Fresh Labor push for a new tax that will impact every Australian: What it means for you

A Labor MP has issued a call for a new tax on sugary drinks such as Coke, fruit juices and sports drinks – a year after a controversial national inquiry into the diabetes epidemic recommended the levy.

Dr Mike Freelander, MP for the federal seat of Macarthur on Sydney‘s south-western edge, told Daily Mail Australia this week that he supports a levy on sugar-sweetened beverages. 

Dr Freelander, a medically-trained doctor, called on Prime Minister Anthony Albanese to support a proposal, pushed by a parliamentary inquiry he chaired, to force beverage producers to make healthier drinks. 

The 20 per cent tax would also raise an additional $1.4billion of government revenue over four years – coming at a time where tobacco excise collection dropped almost $5billion this financial year. 

‘The levy is a way to encourage manufacturers to reduce sugar content in their products and there is increasing global evidence of the benefits on community health and wellbeing,’ said Dr Freelander, a backbencher. 

Sugar-sweetened beverages are defined as water-based drinks with added caloric sweeteners such as sucrose, high-fructose corn syrup, or fruit juice concentrate. 

The tax would include soft drinks, sports drinks, fruit drinks, energy drinks, cordials and drinks made with added fruit juice concentrate. 

A number of Coalition members of the diabetes inquiry committee opposed the introduction of a levy in the final report. 

Dr Mike Freelander (right), the Labor member for Macarthur has reaffirmed his support for a sugary drinks tax a year after a parliamentary inquiry he chaired recommended the levy

Health experts have resurfaced calls for a sugary drinks tax in Australia in a bid to tackle the ongoing obesity and diabetes epidemic

Deputy chair of the committee Julian Leeser, Liberal MP for Berowra, said the tax would disproportionately fall upon Australia’s lowest earners. 

‘People are doing it tough and struggling to pay bills and put food on the table,’ he told the Sydney Morning Herald last year. 

‘There’s also a real issue about whether a sugar tax would change behaviour.’ 
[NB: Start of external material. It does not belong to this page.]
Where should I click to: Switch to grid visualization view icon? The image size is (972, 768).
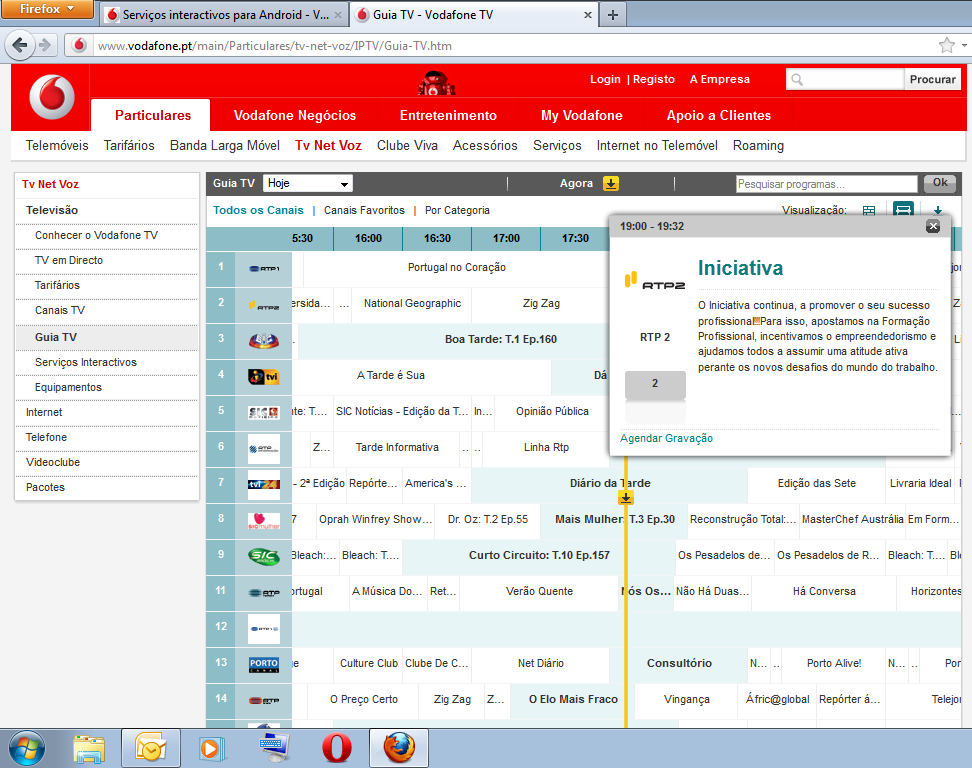click(x=869, y=211)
Dr Freelander’s comments come as a new study showed public support for a sugar tax.

The study was published in the Australian and New Zealand Journal of Public Health on Wednesday and led by professor Caroline Miller, president of the Public Health Association of Australia (PHAA).
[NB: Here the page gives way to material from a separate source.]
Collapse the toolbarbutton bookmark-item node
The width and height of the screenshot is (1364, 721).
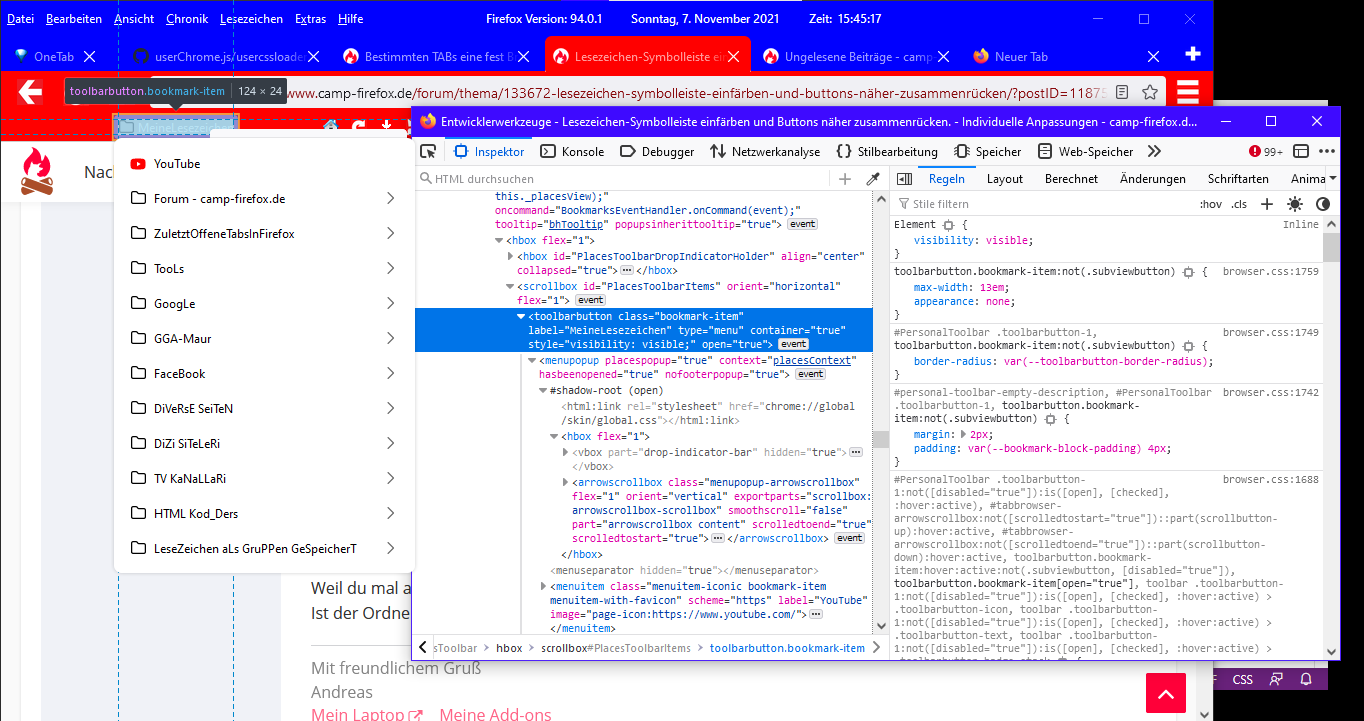coord(521,316)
More than half (56 per cent) of the study’s 1800 respondents supported a health levy tax on sugary drinks in line earlier research from 2017. 

Dr Miller said sugary drinks were a significant contributor to obesity – a disease which has overtaken cancer as the leading cause of Australia’s preventable disease burden. 

She said Australia is facing a serious public health issue, one that warrants a policy approach defined by ‘strong leadership’. 

Julian Leeser, the Liberal member for Berowra (pictured) last year opposed calls for a sugar tax in Australia, claiming the tax would disproportionately hurt low-earners

Critics of the sugar tax claim dietary choices should be left to the individual and that lower-earning Australians would be hardest hit by the levy. 

The Australian Beverages Council has led the opposition against the sugary drinks tax – claiming declining consumption rates suggested something else was to blame.

‘The tax is a misguided attempt to address a complex problem like obesity that lacks real world evidence it has any discernible impact on weight,’ Geoff Parker, chief executive of the Council said in a statement last year. 

‘Consumption of sugar from drinks in Australia has decreased significantly over the last 20 years at the same time overweight, obesity and diabetes rates have continued to rise. 

‘Clearly soft drinks aren’t driving the nation’s expanding waistline which makes this call for a tax illogical and clearly just a revenue raiser for public health groups.’

Sugar taxes are already in place in a number of European and American countries including the UK, France, Norway, Mexico and Chile.

One study suggested the daily sugar intake of UK children fell by five grams within a year of the tax being introduced in 2018, while adults cut their intake by 11 grams. 

But chief executive of the PHAA Terry Slevin said the study proved there was ‘genuine community concern about unhealthy drinks’.

‘Health Minister Mark Butler and the Albanese government have implemented strong and effective measures to curb smoking and vaping, we believe similarly decisive action is needed to tackle obesity.

‘We know what needs to be done, now is the time to do it.’ 

The Australian Medical Association, the peak representative body for doctors in Australia, advocates for a tax of $0.40 per 100 grams of sugar.